Now, nobody spit out your coffee.
We’re still at the part where nothing feels for sure; in fact, it feels like a feeling of certainty regarding Cliff Lee’s next location will never get here.
But that’s why this is the fun part, because with the Phillies being one of the seven teams to “contact” Cliff, we get to give the fantasy machine a kick and watch it whir to life, projecting images of the greatest fucking rotation of all time.

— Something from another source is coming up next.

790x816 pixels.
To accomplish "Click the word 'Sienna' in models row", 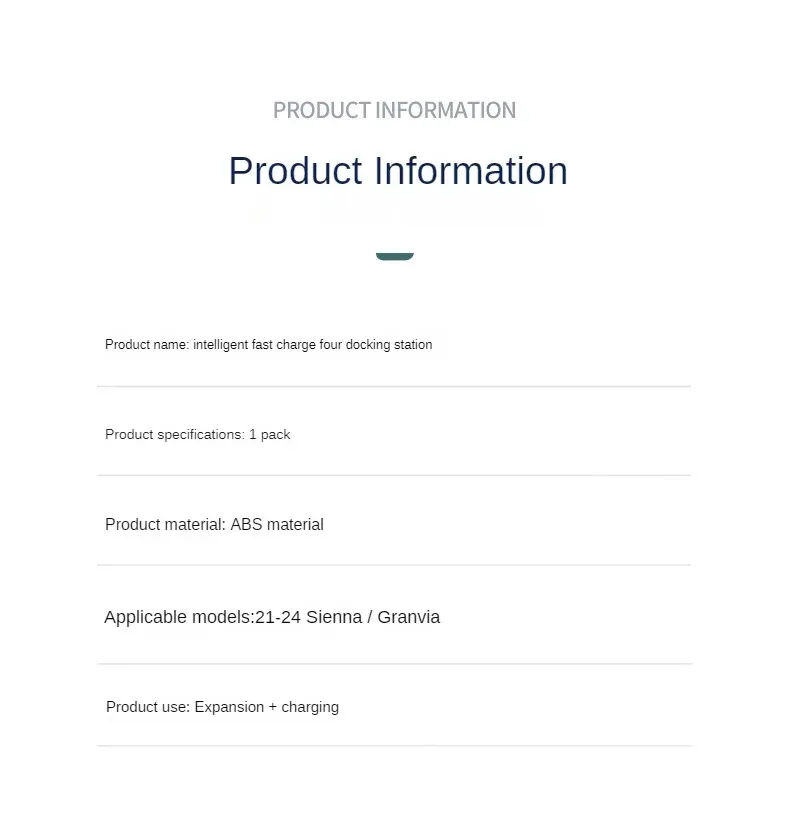I will 334,617.

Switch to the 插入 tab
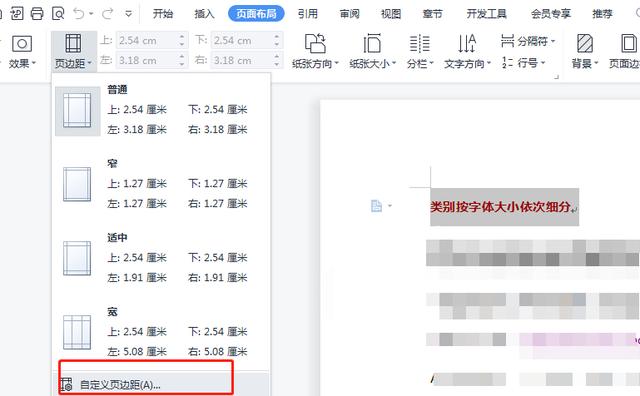click(204, 14)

So it’s a little bit mean of MyFox Philadelphia to be blasting images of Cliff in a Phils cap after one of his World Series starts up there, all tantalizing us with “maybe-just-maybe” thoughts, and giving us a picture to bounce them off of. “Preliminary,” I guess is the word. “Unlikely,” and “impossible,” are others.
Just look at that payroll. Even with all the subsidizing going down–Romero’s out, Lopes is out, Moyer’s gone, Hoover’s been sucked out–and being $35 mil under the $178 luxury tax limit don’t help.
But again, that’s why this is the fun part. Just don’t look at the numbers; plug your ears, and scream at the top of your lungs, because this could be the closest we get to fulfilling that daydream you’ve had during every commute for the past year; the one that made you drift into the other lane and accidentally blow up your neighbor’s yappy terrier under your front tire.
Just… think about it. That’s all.
"“Moyer told Fox 29 during the playoffs that he will pitch in the major leagues next season and was doing very well in recovering from an elbow injury.”"
"“Moyer will be 48 in November.”"
I KNOW THAT’S WHY I SAID THAT FIRST THING.